- [MATERIAL FOR THIS TASK]:
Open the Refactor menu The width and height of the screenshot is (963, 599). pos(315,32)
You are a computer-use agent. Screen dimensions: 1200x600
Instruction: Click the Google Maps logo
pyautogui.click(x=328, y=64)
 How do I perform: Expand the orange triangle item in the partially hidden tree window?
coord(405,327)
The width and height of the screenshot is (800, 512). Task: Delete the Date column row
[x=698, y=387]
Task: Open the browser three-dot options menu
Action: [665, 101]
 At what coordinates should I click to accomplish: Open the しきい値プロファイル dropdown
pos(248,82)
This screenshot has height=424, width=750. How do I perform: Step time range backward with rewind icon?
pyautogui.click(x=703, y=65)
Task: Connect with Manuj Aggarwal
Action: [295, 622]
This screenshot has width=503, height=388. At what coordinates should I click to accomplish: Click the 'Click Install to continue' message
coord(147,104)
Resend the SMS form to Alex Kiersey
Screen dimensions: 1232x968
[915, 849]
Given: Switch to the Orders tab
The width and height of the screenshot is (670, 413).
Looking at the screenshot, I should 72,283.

- [WHAT THE TASK ASKS]:
Extract each line from the items above that contains the string "should", matching case exactly.

- [CORRECT ANSWER]:
 At what coordinates should I click to accomplish: Open the しきい値プロファイル dropdown
This screenshot has width=503, height=388. At what coordinates should I click to accomplish: Click the 'Click Install to continue' message
Looking at the screenshot, I should 72,283.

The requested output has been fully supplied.